Deja Unvue
Deja Unvue
I had forgotten what burning marijuana smells like. Smoke gives me a headache, and I knew one too many friends who did one too many joints and stayed high and spacey even when they weren’t, so I never tried it, even in Berkeley in the late 1960s, when grass was as common as grass. Yet I couldn’t walk ten feet through the crowd at Speedway Meadow in Golden Gate Park without catching a whiff of a sweet scent I recognized from another place, another time. After a while, I remembered what it was.
That was the only familiar memory that afternoon. I missed San Francisco’s most psychedelic season entirely; I spent the break between the 1967 and 1968 academic years working in the Cosmic Ray Laboratory under Bridge Hall at CalTech, where I was about to be a senior. Yet I did know there was a world outside: I read about it in the newspapers! And there were a few regulars at the Museum, the coffee house in Pasadena where I folk danced, who qualified as hippies, in sort of a yuppie upper-class wealthy-suburb-of-Los-Angeles kind of way.
I moved to Berkeley the next summer, for grad school, and have resided in or near the Bay Area since. Yet I don’t believe I visited the Haight-Ashbury more than two or three times in the twentieth century, and except for the California Academy of Science, I didn’t get to Golden Gate Park at all until a few years ago.
So when I saw Internet postings about a free festival commemorating the fortieth anniversary of the Summer of Love, it was as much whimsy and a free afternoon on Labor Day weekend that prompted me to go. That, and the music.
I can’t tell you I was a closet rock-and-roll fan because I wasn’t. My friends all raved about the Beatles and the Rolling Stones, and I have never been able to stand either group. Yet I respected the judgment of my peers and concluded that since these two bands were at the top of the heap, everything else must be even more terrible, so the entire genre wasn’t worth listening to. It was decades before I discovered that my taste in music was as weird as my taste in everything else, and that my particular heap has the Beatles and the Stones way at the bottom. So I sort of drifted through the musical climate of my academic years, hearing an occasional tune on car radio or through somebody’s window as I walked to and from class.

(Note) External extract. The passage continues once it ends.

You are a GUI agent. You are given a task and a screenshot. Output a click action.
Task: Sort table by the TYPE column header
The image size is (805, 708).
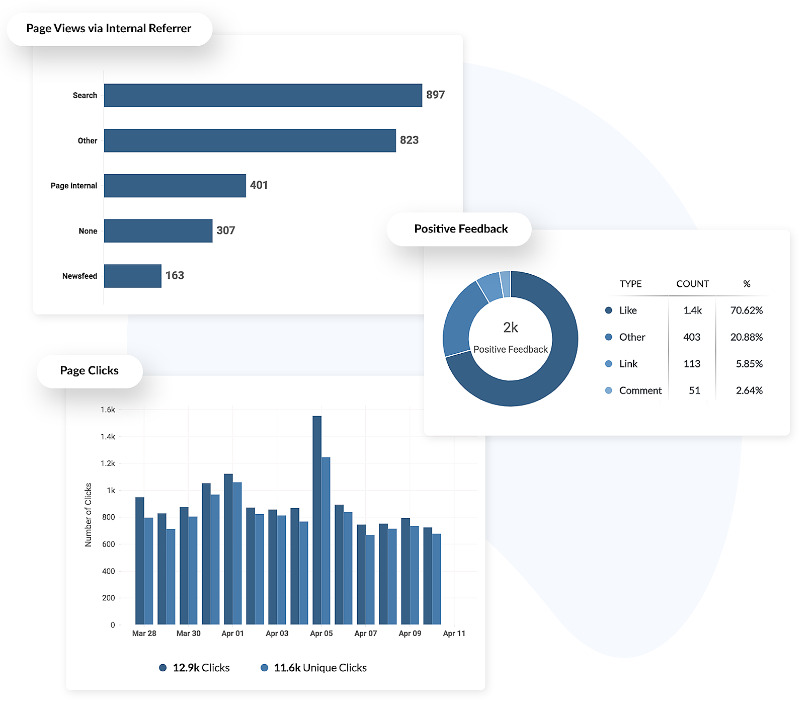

I took the train from Palo Alto into downtown San Francisco, then made my way to the outskirts of the park by streetcar and bus. From my stop it was a twenty-minute walk to the festival, via narrow, shaded woodland trails just inside the park boundary. There was no problem finding the site: After a few hundred yards, I started hearing occasional thumps of percussion, then bass tones, until finally I had the full audio spectrum to home in on.
Speedway Meadow is a small valley, elongated east to west, a bit west of the center of the park. Steep slopes and trees border it on all sides, giving shelter from the wind and encouraging the warmth of the sun to linger. There was a giant stage set up at the west end, with sound equipment loud enough to be heard a mile away. The half of the meadow nearest the stage was given over entirely to open-air seating. The rest of the area had rows of booths, very Renaissance-Fairesy, selling food and trinkets, espousing western causes and eastern religions: There were enchiladas and ecocentrism ... hummus and Hare Krishnas ... Buddhas and buttons. I bought one of the latter that said “Coexist”, with the letters formed from the symbols of major religions and movements: The ‘C’ was the crescent of Islaam, the ‘o’ a peace symbol, the ‘x’ a Star of David, and the ‘t’ a Christian cross. Very 1960s. I didn’t get anything to eat — the food was too pricey — very Renaissance Faire, indeed.
The crowd was a motley bunch. High-school kids in summery cottons mingled with grizzled elders who had actually been there. A few identifiable tourists wandered in bewilderment, taking pictures of everything. There were neat costumes. One bare-chested man had covered his hair, beard and mustache entirely with small flowers in diverse colors. He could have stepped out of a poster for flower children. “If you go to San Francisco / Be sure to wear some flowers in your hair ...”.
I couldn’t get close enough to the stage to hear the music well, and there were problems with the sound system, so mostly I hung around near the back of the booth area, people-watching and listening casually. Notwithstanding, there was some memorable music: Jefferson Starship was there, with a female lead vocalist with much the same voice quality as Grace Slick, belting out “White Rabbit” and “Somebody to Love”, much as it must have been. How tingly to hear this music live, on location, even forty years after the fact.
Later I took a bus into the Haight-Ashbury area, and ate yummy dinner at a favorite restaurant that does Eritrean cuisine. Then I went home, feeling that a notable gap in my memories had at last gotten something put into it. Who knows, I may yet qualify as a member of my own generation.